The third album from Melbourne, Australia’s Cable Ties finds the trio of Jenny McKechnie, Shauna Boyle, and Nick Brown at their punchiest and most assured. The ferocious, kraut-influenced blend of post-punk and garage rock of Merge debut Far Enough remains, but McKechnie’s lyrics invite the listener closer than ever before.
The urgency and fury that have marked Cable Ties’ output thus far is more nuanced on All Her Plans. The unfettered rage of their calls to action remain—tackling subjects like broken mental healthcare systems and the burden of familial care that is largely placed on women—while holding space for gratitude, love, and acceptance.
All Her Plans is a breakthrough moment for Cable Ties. It is the sound of a group that is exhilarated to be making music together again, both a celebration of their resilience and a massive step forward into a future they can finally claim as their own.
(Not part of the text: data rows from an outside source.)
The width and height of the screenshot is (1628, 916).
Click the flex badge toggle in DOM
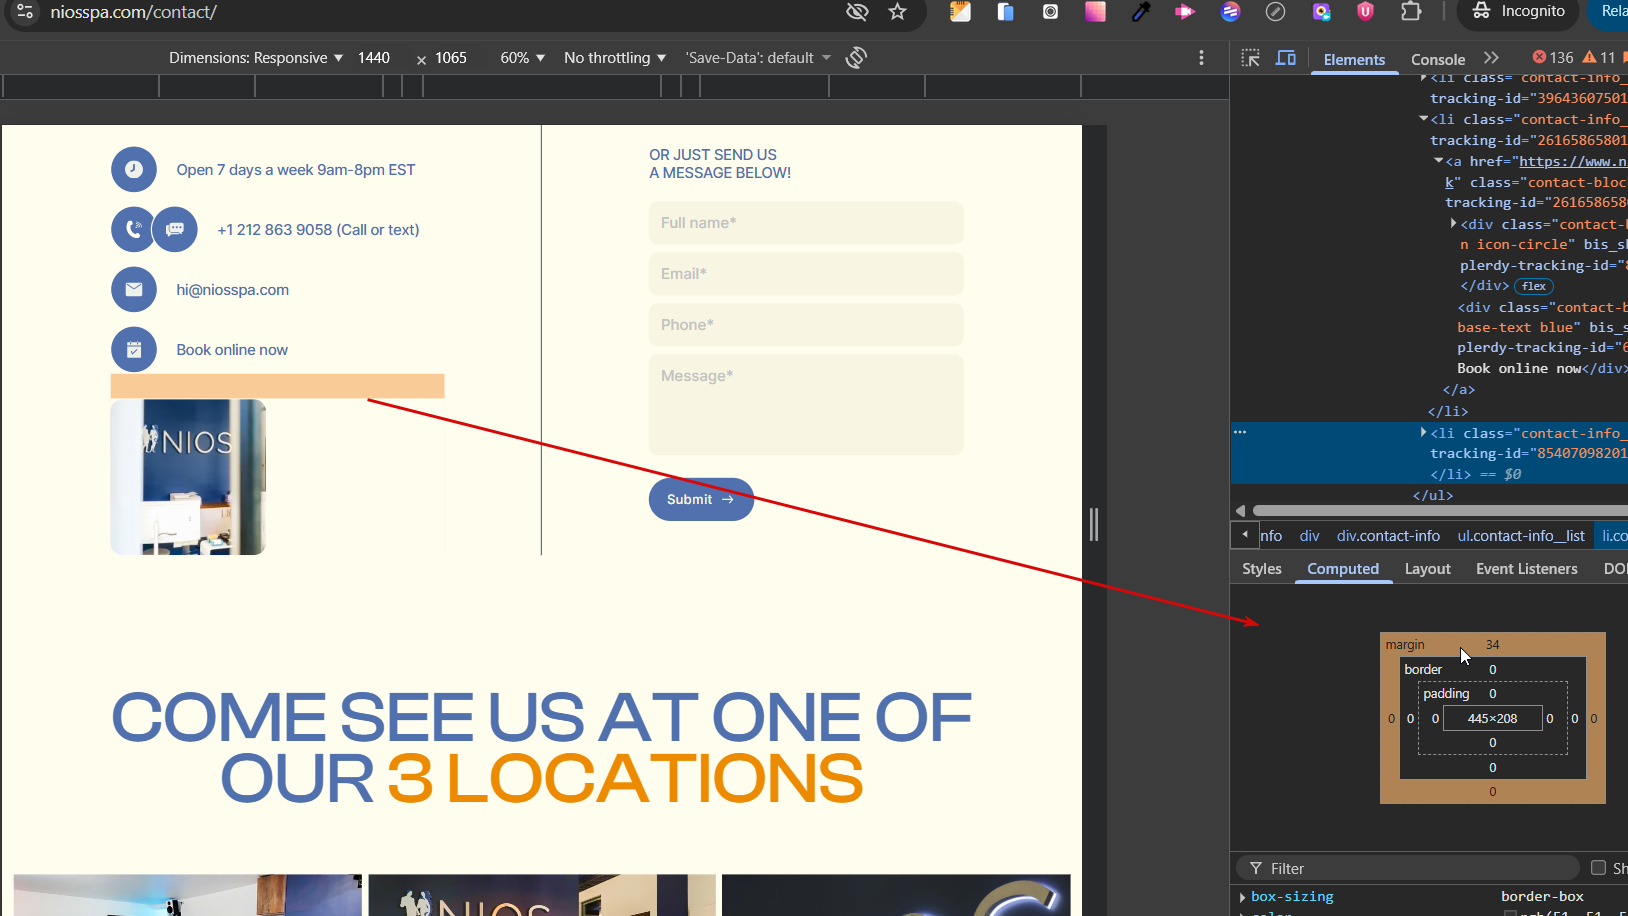click(x=1533, y=286)
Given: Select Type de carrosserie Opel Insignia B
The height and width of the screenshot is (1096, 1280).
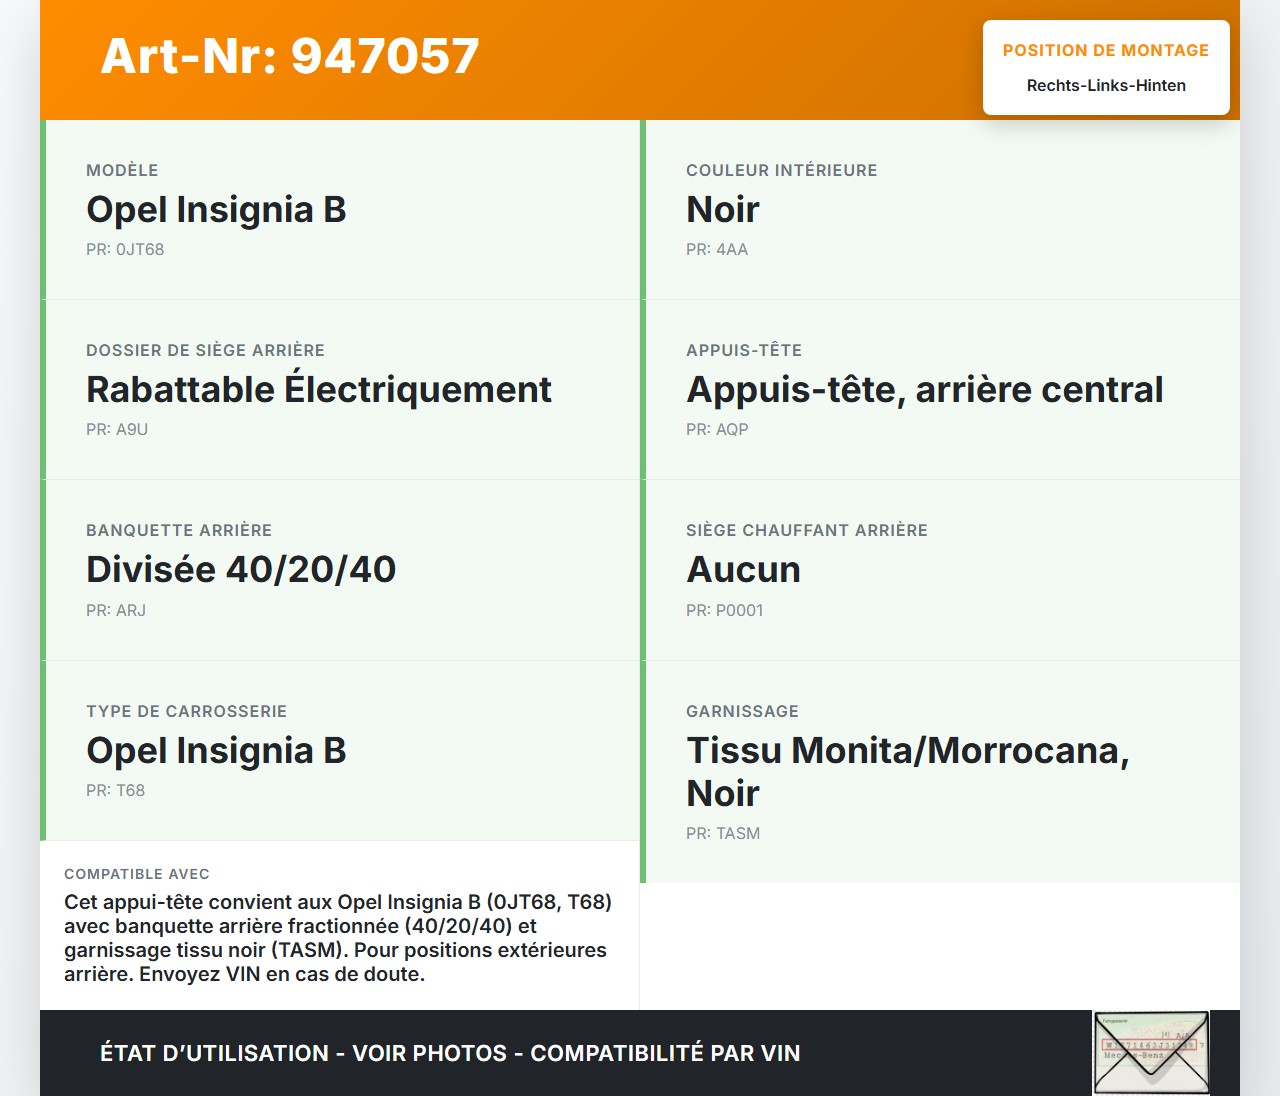Looking at the screenshot, I should click(216, 751).
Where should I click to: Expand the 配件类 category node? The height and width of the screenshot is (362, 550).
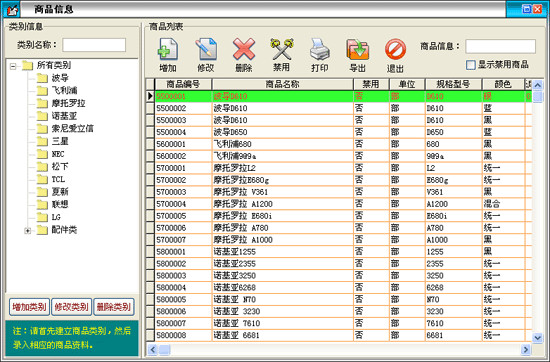coord(27,230)
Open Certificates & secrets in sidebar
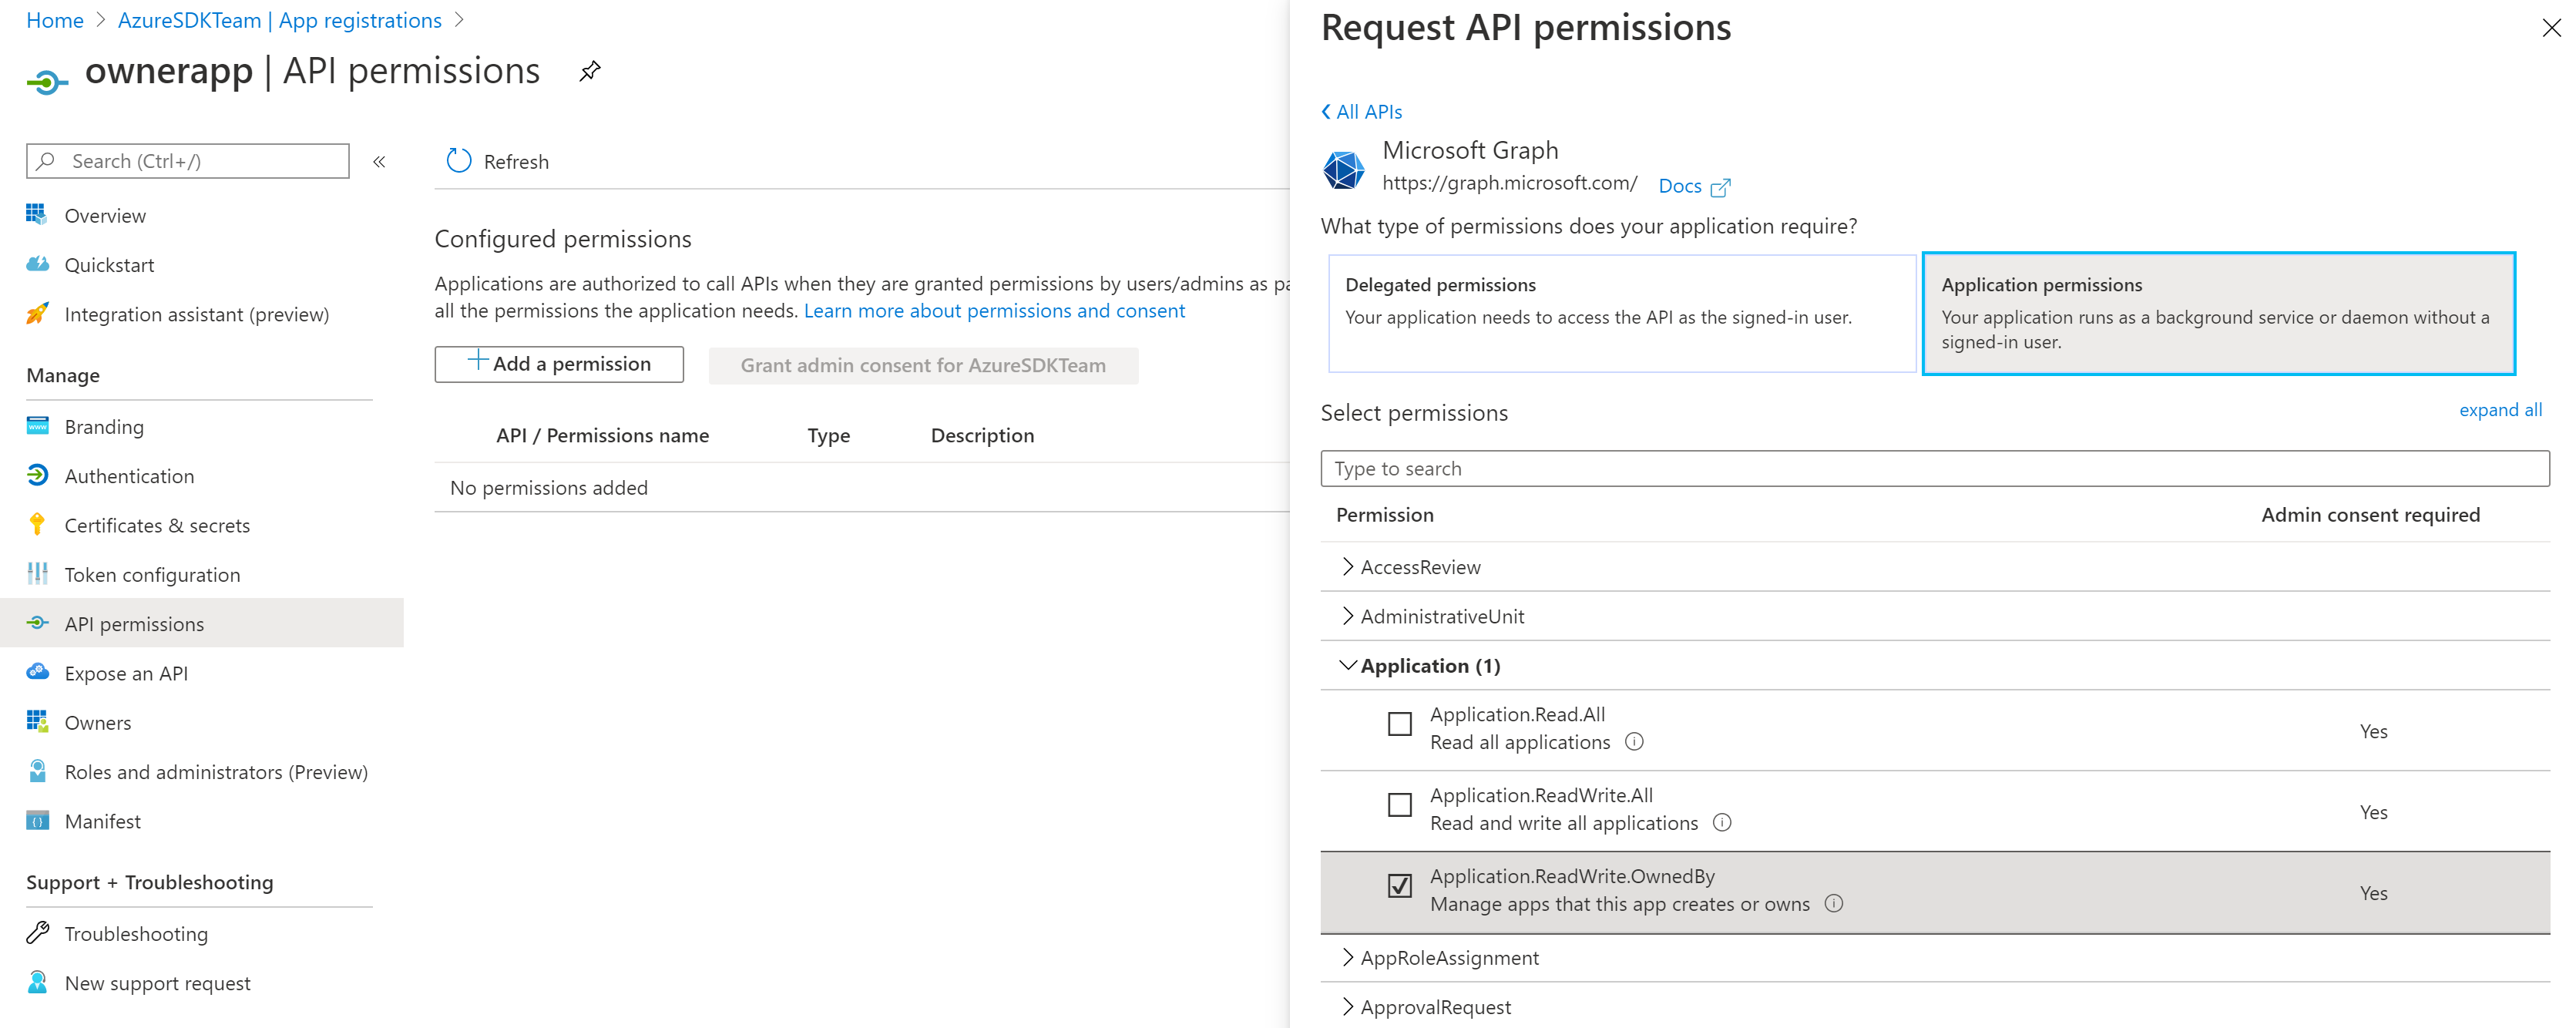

Pardoner "Peace Loving People"
From Paste Magazine:
“Organized around skew-whiff pop hooks and hardcore-punk dynamism, Peace Loving People is a stream of Gen Z consciousness. It’s a therapy session in which many stones are overturned: relationships (romantic and canine); ambition and failure; drugs, lots and lots of drugs; the Second Amendment; big cities and small paychecks; the ever-shifting alternative landscape; the end of the world as we know it; whether we’ll be fine. Each topic is given equal attention and rubs up against the rest, just as in real life—just as in your Twitter feed.
Some of these subjects are tackled with the sardonic wit that characterized Came Down Different, such as when Freeland (co-guitarist/vocals) snarls, “You gotta change with the times / What else can you do? / Nice belief system, man / Did your mommy make it for you?” But others require a kind of melancholy reflection, an earnestness that we haven’t seen the group offer to this degree: “I got so much left to lose / Seems like I never learn a lesson / Unless the lesson leaves a bruise,” he sings on the crisp, poppy standout “Dreaming’s Free.” Striking a similar tone, “Rosemary’s Gone” may well be Breakup Song Of The Year, molding gnarled guitars and diaristic candor into an alluring, Wowee Zowee-esque puddle of pain (just like love..?).
Behind the pithy insights is pithy guitar music. Pardoner’s sound lives in the same world as peer bands Dumb, Dazy, 2nd Grade and Cheekface—those postmodern indie rockers whose love for acts like Lilys and Polvo lingers in their music in the way one’s accent reveals their origin but not their whole story. In other words, Peace Loving People is more than an amalgam of influences. Of course it is. Pardoner have been doing this a while now, and their confidence comes across in these more ambitious arrangements. Fast, loud and even obnoxious one minute; heartfelt and reposed the next.”